だが、それらは総じてデザインにインパクトが“ありすぎる”。筆者は、芋虫というか、ダウンジャケットのようというか、あの肉厚な感じのスタイルが苦手なのだ。首元に大きくロゴが入っているのも、あまり好ましくないと思っていた。
その点、「Karman」は極めてノーマル。これをマイナスに捉える人もいるかもしれないが、筆者にとっては非常にプラスだった。
また、体重によってリクライニングのテンションが変わる機構にも注目したい。オフィスチェアらしく、さまざまな人の体型にフィットするような設計とのこと。
筆者の場合、ワークスペースは妻と共用だ(主に使うのは筆者だが、妻も在宅ワークが週に1度ほどある)。そのため、この機能の恩恵はかなり大きい。
ちなみに、上記の設計思想ゆえに座面がかなり広い。先述のあぐらのかきやすさはこれにも起因している。
自宅が最高の仕事環境に。会社に行きたくない…
編集者やライターの仕事において大切なのは、柔軟な思考と長時間労働に耐える心身の健康さだ。座り心地について、気持ちいいの一言だと書いたが、それがどれだけ仕事の質に直結するか、強く感じ入っている。

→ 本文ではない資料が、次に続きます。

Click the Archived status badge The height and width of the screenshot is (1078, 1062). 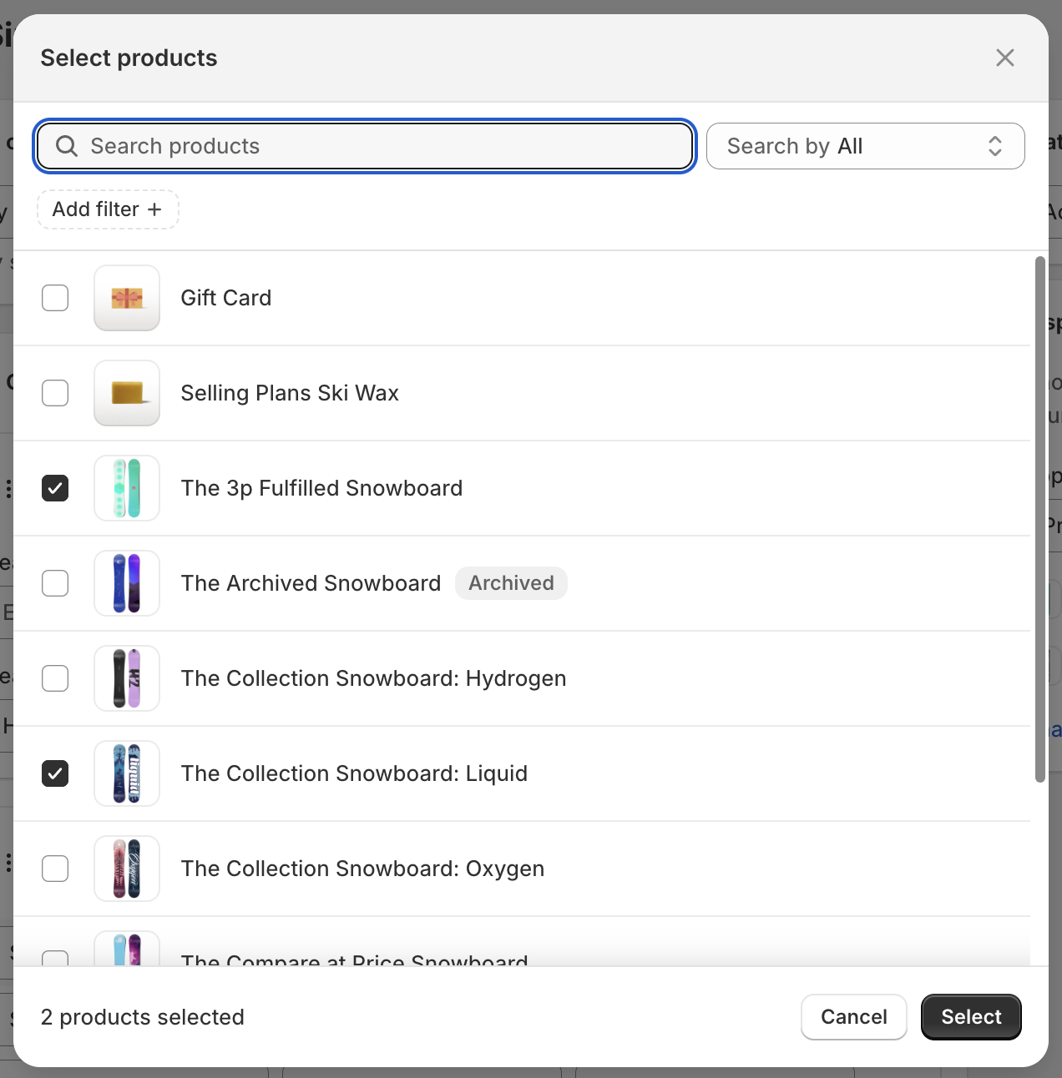tap(511, 583)
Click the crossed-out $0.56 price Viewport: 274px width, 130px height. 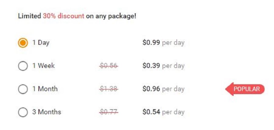pyautogui.click(x=109, y=66)
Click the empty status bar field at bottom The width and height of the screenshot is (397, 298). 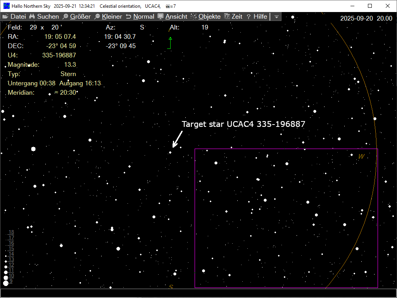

あまり大きな声では言えないが、最近、少しずつ在宅ワークの日数を増やしている。だって、「Karman」のせいで自宅の在宅ワークスペースが快適すぎるから。
これまでは、会社のオフィスのほうがデスクの広さも、周辺機器も、それこそ椅子も、いい環境が揃っていた。しかし「Karman」を使い始めて一変。自宅のデスクは狭いし、暗いし、家族がいると気も散るのだが、それらを補ってあまりある、快適さが生まれた。椅子のバフ効果、恐るべしと言った感じだ。
だが、すべての人におすすめできるかと言ったらそうではない。筆者が手放しにその良さを書いているのは、提供いただけたからだ。20万円前後という価格。自身で購入するとしたら、その金額を出せたか、定かではない。
一方で、ユーザ視点では強く推せる。一生モノの椅子。また、それこそ一生モノの自分の心身を支えてくれる。高い買い物ではあるが、たとえば結婚記念品とか、あるいはマイホーム購入時のどさくさとか、はたまたボーナスとか。何か理由を付けて、思い切っての購入はありだ。